„We are hope despite the times“, sangen R.E.M schon 1986 Rin ihrem Song „These Days“. Der Satz „Wir sind Hoffnung, trotz der Zeiten“ gibt einem nun veröffentlichten digitalen Album der amerikanischen Band seinen Titel. Das Erscheinungsdatum, der 17. September, ist nicht zufällig gewählt: Es handelt sich um den „National Voter Registration Day“ in den USA, den offiziellen Tag zur Wählerregistrierung.

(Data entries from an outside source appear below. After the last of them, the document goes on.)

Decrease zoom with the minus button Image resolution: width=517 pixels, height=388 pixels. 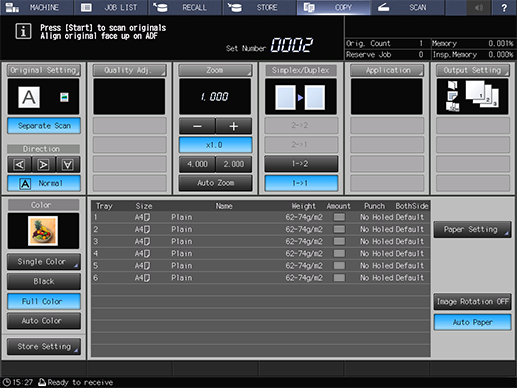197,126
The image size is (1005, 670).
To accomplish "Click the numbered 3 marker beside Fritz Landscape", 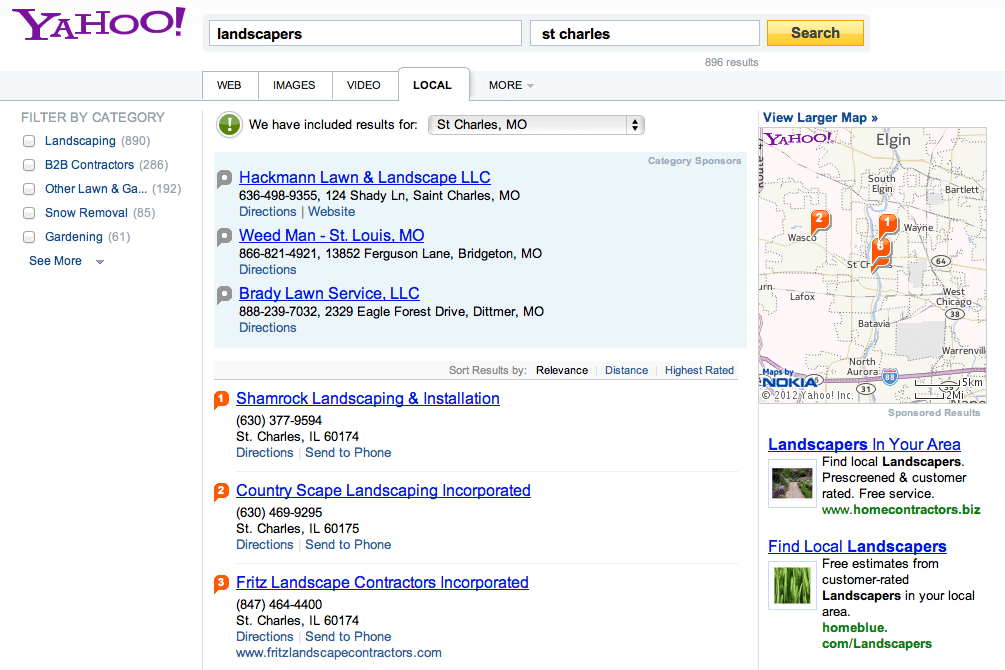I will [x=222, y=583].
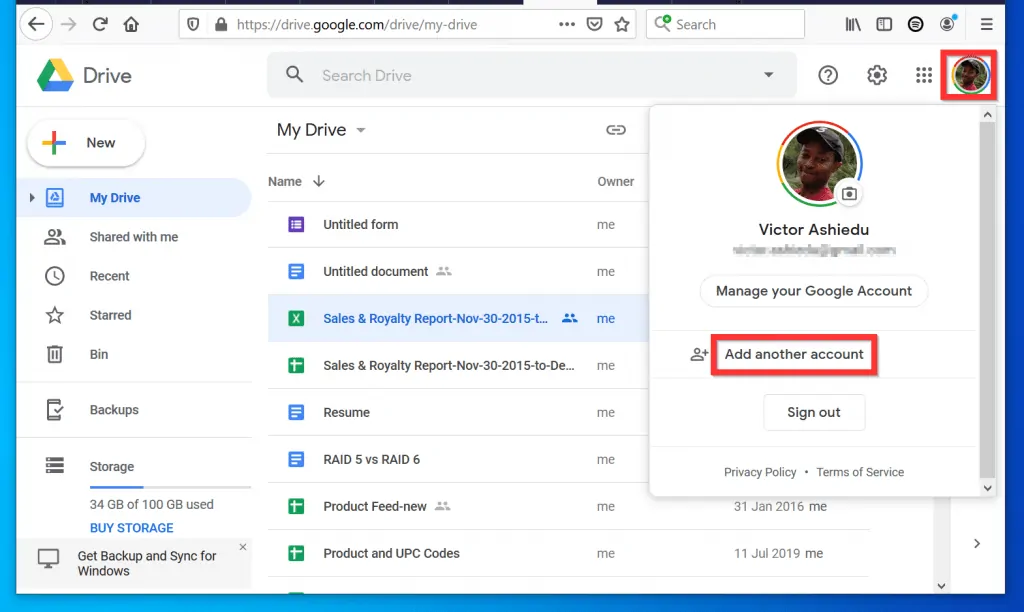Image resolution: width=1024 pixels, height=612 pixels.
Task: Expand the right side panel chevron
Action: (977, 543)
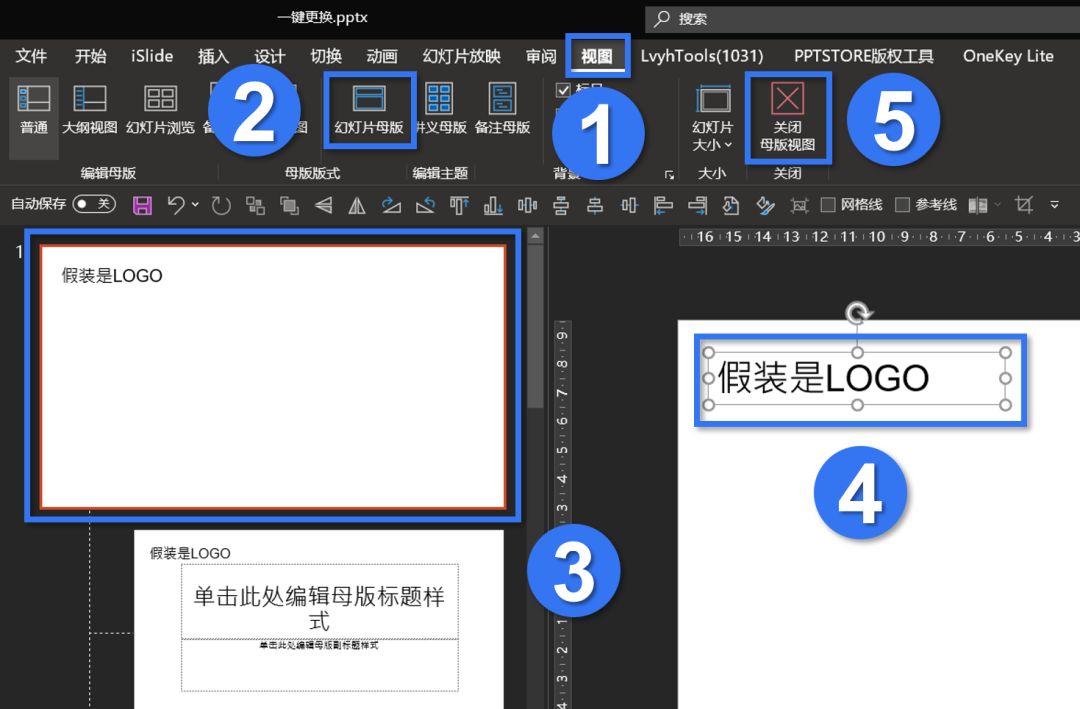Open Handout Master view
The image size is (1080, 709).
tap(438, 110)
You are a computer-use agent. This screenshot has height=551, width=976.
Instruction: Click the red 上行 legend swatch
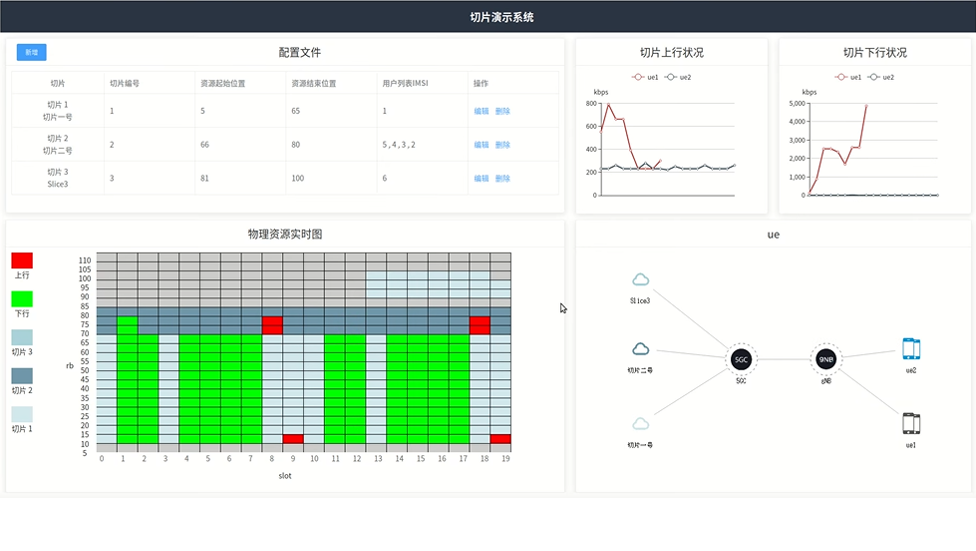coord(22,260)
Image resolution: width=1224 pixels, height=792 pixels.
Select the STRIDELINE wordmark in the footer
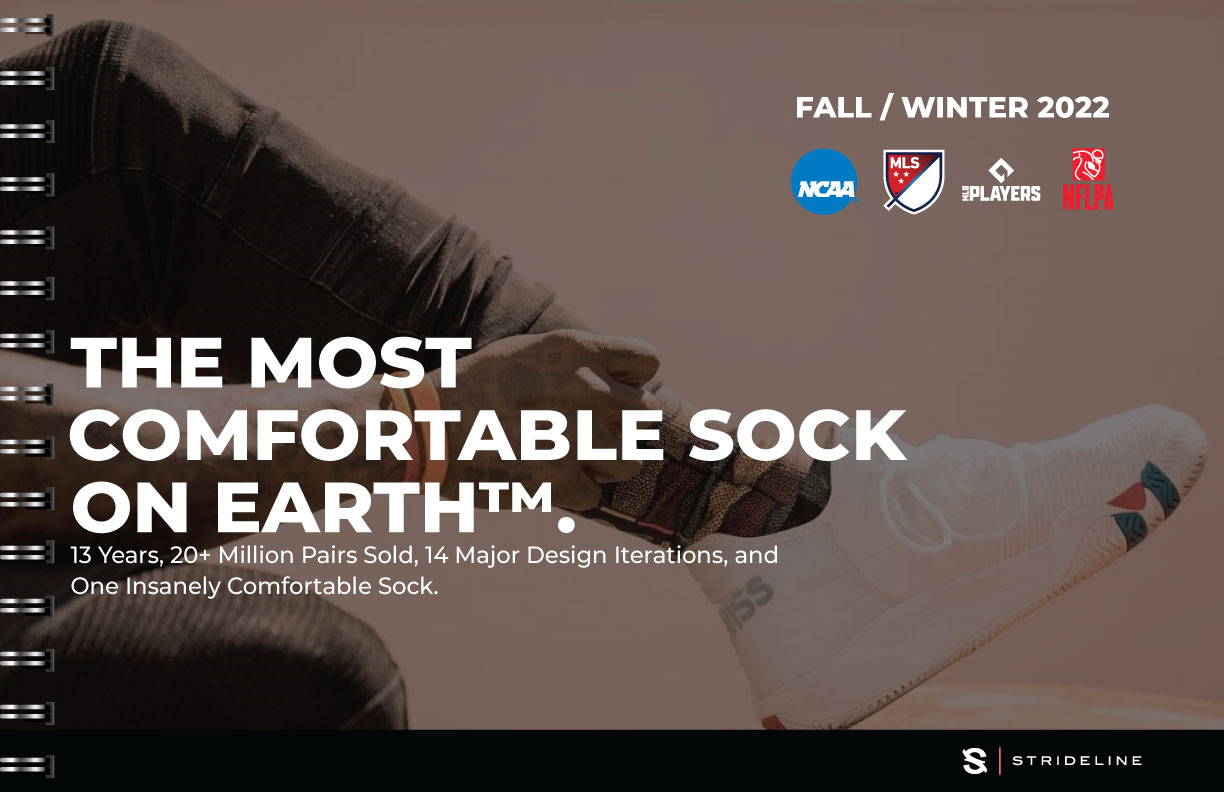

Mit dieser Sammlung bekannter Songs, die sich mit Themen wie Aktivismus, Krieg, Umweltgerechtigkeit und sozialer Verantwortung beschäftigen, will die Band ihre Zuhörer*innen dazu ermutigen, informiert und engagiert zu bleiben und vor allem in dieser kritischen Wahlzeit wählen zu gehen.
Die Stimme erheben
„Viele Popmusiker*innen haben den Antrieb, sich zu äußern, weil sie die Lebenswelt abbilden und auf viele Missstände hinweisen“, erklärt Dr. Jörg-Uwe Nieland, Kommunikationsexperte der Universität Klagenfurt. „Sie verstehen sich als politisch-gesellschaftliche Stimme und wollen denjenigen eine Stimme geben, die unterdrückt sind.“
Nieland betont, es müsse jedoch zwischen zwei Gruppen von Künstler*innen unterschieden werden. Die eine Gruppe setze sich für bestimmte Themen wie Frauenrechte, Frieden, gegen Rechts oder für das Wählen ein, aber das bedeute noch nicht, dass sie sich für eine Partei entscheiden. Die zweite, die deutlich kleiner ist, positioniere sich hingegen auf der Seite einer bestimmten Partei oder im Fall des amerikanischen Wahlsystems hinter einer Person.
Musik und Politik: Eine lange Tradition
Auch rückblickend, bereits in den 1960er-Jahren mit der Friedens- und Bürgerrechtsbewegung, haben sich Musiker wie Harry Belafonte oder Bob Dylan zu politischen Themen geäußert, erklärt Nieland. Elvis nahm beispielsweise ebenfalls eine politische Position ein, indem er bei Veranstaltungen für Richard Nixon auftrat.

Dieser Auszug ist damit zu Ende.